No idea if this is a representative (probably not even particularly good code) but I was curious so here's a reduction microbenchmark. This is MSVC, with a only a 64 bit popcnt, but at least in this case checking NaN
was cheaper in any case.
https://gist.github.com/chris-b1/59743744458a2e0a628f84a817b14a50
N = 100000000 missing = 0 blocks = 1
Bitmask / NAN = 1.14141
N = 100000000 missing = 0 blocks = 2
Bitmask / NAN = 1.0297
N = 100000000 missing = 0 blocks = 4
Bitmask / NAN = 1.05
N = 100000000 missing = 0.01 blocks = 1
Bitmask / NAN = 1.30476
N = 100000000 missing = 0.01 blocks = 2
Bitmask / NAN = 1.34951
N = 100000000 missing = 0.01 blocks = 4
Bitmask / NAN = 1.40952
N = 100000000 missing = 0.05 blocks = 1
Bitmask / NAN = 1.40559
N = 100000000 missing = 0.05 blocks = 2
Bitmask / NAN = 1.3557
N = 100000000 missing = 0.05 blocks = 4
Bitmask / NAN = 1.34058
I get somewhat different results on my machine (1.2 ghz core m5, clang 8.0)
$ gcc -O3 -msse4.2 -std=c++1y -lc++ bitmap-test.cc
22:39 ~/code/tmp $ ./a.out
N = 100000000 missing = 0 blocks = 1
Bitmask / NAN = 0.820946
N = 100000000 missing = 0 blocks = 2
Bitmask / NAN = 0.747475
N = 100000000 missing = 0 blocks = 4
Bitmask / NAN = 0.8
N = 100000000 missing = 0.01 blocks = 1
Bitmask / NAN = 0.81982
N = 100000000 missing = 0.01 blocks = 2
Bitmask / NAN = 1.02516
N = 100000000 missing = 0.01 blocks = 4
Bitmask / NAN = 0.98503
N = 100000000 missing = 0.05 blocks = 1
Bitmask / NAN = 1.28716
N = 100000000 missing = 0.05 blocks = 2
Bitmask / NAN = 1.1372
N = 100000000 missing = 0.05 blocks = 4
Bitmask / NAN = 1.26923
My understanding is that AVX2 instructions are even faster for popcnt, so we can check larger blocks
nice writeup by @ResidentMario http://www.residentmar.io/2016/06/12/null-and-missing-data-python.html
Just cross-referencing in case there's anything to be learnt from previous discussions: https://docs.scipy.org/doc/numpy-dev/neps/missing-data.html
(though it's also linked to from @ResidentMario's blog)
FWIW, my 6-years-later digest of NumPy's problems with missing data is that NumPy's user base is too heterogeneous. pandas's user base of "analytics" users is a smaller [EDIT: I had a typo "small"... pandas's user base is not small] subset of NumPy, but is also part of a broader ecosystem of tools, including SQL engines, parts of R, etc.

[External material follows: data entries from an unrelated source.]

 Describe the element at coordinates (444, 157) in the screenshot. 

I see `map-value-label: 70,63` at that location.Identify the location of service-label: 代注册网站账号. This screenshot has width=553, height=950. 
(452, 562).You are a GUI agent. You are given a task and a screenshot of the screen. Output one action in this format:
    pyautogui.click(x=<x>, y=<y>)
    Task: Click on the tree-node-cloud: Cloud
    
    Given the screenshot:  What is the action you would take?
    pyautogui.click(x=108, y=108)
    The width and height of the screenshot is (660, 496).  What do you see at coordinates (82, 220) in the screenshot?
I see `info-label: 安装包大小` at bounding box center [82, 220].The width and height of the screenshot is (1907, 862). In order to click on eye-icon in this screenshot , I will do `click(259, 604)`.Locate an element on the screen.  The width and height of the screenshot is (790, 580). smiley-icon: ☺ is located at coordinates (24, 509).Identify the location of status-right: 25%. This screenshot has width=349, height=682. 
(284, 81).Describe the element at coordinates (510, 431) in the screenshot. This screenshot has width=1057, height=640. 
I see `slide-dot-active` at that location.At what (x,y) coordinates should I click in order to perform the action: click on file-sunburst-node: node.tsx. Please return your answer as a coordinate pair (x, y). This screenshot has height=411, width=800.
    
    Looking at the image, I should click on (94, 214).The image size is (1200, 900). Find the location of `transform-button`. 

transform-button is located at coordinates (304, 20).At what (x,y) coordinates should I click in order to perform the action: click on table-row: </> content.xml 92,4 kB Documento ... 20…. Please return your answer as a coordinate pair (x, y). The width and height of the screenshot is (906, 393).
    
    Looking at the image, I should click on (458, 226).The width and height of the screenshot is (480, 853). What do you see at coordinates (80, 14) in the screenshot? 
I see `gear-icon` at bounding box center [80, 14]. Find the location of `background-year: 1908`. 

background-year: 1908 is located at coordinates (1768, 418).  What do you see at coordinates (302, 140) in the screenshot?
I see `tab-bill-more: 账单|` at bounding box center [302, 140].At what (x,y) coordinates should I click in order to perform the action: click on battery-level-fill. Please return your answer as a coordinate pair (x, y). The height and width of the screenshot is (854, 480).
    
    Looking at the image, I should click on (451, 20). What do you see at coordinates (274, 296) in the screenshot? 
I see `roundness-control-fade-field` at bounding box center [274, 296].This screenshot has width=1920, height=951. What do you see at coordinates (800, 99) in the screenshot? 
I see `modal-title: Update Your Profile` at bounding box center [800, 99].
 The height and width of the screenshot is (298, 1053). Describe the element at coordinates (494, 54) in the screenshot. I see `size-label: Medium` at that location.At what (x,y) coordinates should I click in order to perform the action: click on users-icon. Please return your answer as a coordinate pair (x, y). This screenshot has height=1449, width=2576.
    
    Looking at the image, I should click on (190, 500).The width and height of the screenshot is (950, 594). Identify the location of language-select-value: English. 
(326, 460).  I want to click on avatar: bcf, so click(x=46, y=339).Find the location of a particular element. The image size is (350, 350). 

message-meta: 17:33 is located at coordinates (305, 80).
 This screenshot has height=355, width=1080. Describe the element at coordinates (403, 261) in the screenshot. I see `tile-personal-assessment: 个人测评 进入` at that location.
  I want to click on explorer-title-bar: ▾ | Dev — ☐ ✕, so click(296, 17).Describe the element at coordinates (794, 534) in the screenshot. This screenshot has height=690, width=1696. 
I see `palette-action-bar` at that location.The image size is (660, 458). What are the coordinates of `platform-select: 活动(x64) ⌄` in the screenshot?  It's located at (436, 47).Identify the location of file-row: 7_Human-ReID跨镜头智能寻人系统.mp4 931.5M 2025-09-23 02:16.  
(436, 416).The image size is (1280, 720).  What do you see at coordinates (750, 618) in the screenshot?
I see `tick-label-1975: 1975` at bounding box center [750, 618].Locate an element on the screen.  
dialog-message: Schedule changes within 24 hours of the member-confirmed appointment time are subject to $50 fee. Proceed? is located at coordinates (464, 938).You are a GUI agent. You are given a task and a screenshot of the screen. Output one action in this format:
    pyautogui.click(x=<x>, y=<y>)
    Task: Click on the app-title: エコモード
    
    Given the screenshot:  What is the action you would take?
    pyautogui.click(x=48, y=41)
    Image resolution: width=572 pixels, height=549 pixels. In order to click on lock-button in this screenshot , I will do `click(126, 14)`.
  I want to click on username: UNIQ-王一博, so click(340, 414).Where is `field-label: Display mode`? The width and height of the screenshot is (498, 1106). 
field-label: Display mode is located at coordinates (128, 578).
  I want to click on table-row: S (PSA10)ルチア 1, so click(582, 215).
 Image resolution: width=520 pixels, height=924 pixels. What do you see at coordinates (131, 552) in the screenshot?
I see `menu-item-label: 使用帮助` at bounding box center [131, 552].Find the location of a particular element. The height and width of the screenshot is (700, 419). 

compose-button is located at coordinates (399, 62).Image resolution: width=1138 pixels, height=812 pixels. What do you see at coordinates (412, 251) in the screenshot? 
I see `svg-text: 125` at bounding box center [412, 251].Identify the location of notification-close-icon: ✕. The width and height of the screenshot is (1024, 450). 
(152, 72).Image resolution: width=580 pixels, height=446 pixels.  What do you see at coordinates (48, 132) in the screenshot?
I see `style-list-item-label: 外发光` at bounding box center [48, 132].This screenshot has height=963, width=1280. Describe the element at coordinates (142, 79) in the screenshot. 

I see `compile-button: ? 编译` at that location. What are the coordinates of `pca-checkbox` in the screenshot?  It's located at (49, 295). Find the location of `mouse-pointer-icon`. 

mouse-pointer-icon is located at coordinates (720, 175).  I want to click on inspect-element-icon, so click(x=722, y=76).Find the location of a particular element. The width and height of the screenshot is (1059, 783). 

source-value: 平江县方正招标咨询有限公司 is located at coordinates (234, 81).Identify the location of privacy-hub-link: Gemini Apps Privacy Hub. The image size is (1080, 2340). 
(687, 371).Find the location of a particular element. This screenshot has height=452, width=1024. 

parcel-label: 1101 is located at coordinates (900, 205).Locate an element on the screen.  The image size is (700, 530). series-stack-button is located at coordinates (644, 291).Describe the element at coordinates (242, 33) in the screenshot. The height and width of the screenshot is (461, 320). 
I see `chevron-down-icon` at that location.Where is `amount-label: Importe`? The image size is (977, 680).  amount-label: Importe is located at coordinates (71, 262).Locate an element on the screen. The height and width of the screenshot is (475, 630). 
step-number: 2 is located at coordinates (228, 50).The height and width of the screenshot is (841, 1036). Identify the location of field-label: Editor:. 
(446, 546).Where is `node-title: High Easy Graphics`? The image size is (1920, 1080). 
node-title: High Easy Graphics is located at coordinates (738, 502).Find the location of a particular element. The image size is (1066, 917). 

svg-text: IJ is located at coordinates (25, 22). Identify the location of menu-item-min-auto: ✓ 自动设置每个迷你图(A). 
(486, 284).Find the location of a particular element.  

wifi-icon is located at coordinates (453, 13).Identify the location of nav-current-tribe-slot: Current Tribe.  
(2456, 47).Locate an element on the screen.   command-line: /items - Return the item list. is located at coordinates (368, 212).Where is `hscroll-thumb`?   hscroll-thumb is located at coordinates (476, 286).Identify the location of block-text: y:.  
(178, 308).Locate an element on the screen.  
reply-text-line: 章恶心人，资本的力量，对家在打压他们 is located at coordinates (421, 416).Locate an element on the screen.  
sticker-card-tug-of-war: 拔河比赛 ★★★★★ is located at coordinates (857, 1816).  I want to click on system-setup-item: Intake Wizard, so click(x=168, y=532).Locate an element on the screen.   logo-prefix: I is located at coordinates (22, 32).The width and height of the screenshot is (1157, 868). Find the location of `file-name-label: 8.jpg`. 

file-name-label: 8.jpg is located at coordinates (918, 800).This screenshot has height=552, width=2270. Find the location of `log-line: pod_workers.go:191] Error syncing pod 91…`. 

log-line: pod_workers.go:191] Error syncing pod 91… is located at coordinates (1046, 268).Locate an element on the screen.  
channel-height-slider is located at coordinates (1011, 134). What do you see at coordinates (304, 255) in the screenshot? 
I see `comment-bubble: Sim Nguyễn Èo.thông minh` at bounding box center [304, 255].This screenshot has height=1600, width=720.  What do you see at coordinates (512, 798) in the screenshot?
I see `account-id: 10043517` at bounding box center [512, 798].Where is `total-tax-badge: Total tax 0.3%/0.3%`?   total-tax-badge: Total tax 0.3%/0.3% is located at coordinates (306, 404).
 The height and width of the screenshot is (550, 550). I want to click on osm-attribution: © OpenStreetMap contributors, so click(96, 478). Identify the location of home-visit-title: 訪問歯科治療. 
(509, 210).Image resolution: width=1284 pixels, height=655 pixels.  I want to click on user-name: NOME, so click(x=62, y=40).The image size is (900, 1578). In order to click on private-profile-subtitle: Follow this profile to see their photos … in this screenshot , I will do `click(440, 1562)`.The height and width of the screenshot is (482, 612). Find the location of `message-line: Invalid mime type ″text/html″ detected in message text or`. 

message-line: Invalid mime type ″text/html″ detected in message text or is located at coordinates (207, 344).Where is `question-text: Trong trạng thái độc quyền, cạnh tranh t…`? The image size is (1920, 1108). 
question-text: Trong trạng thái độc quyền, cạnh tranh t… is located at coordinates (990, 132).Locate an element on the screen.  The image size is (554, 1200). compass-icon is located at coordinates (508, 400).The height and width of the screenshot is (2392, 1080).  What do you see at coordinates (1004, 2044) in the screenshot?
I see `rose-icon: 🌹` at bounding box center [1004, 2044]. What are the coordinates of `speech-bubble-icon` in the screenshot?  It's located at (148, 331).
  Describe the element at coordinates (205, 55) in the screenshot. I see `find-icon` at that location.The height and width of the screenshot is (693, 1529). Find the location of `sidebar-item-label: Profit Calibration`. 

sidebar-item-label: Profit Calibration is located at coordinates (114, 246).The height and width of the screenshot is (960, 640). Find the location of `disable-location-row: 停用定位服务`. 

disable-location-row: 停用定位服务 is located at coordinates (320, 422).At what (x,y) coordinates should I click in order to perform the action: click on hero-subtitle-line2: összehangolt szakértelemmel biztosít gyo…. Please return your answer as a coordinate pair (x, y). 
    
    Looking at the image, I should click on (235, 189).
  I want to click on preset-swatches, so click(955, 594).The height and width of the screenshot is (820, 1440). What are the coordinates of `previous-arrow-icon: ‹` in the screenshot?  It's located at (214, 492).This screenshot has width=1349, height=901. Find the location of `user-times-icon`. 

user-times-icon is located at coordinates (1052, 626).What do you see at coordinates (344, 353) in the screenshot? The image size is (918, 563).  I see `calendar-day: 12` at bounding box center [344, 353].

I also think that efforts to unify tensor memory layout (aka ndarrays) with columnar/tabular memory are deeply problematic. I don't see a great deal of overlapping needs between the in-memory columnar problem (i.e. 95-99% of how pandas is used) and the tensor problem (i.e. how NumPy is used for scientific computing a la MATLAB / TensorFlow).
For us, I think that simplifying the world to one-dimensional contiguous arrays with bitmaps to encode validity / nullness will make pandas much easier to understand and develop.
If you can do a zero-copy cast from numeric data to a tensor / ndarray and use math functions in NumPy, then apply a bitmap to the result (also zero-copy), then you don't have the "throw the baby out with the bathwater" problem.
Do we want to continue to use NaN? There are possible computational benefits to doing so, but we have the opportunity with pandas 2.0 to change to using bitmaps everywhere, which brings a lot of consistency to how missing data is handled (for example:
isnull
becomes free under this scenario). We may want to do some benchmarking to understand the overhead of using bitmaps in arithmetic and aggregations (rather than letting the CPU propagate NaN where relevant).One benefit of the bitmap route is that we can use hardware popcount to skip null checking on groups of 64 or 128 bits at a time (or more, if there are AVX popcount instructions available, not actually sure about this), so the performance in aggregations may actually get a lot better on mostly non-null data.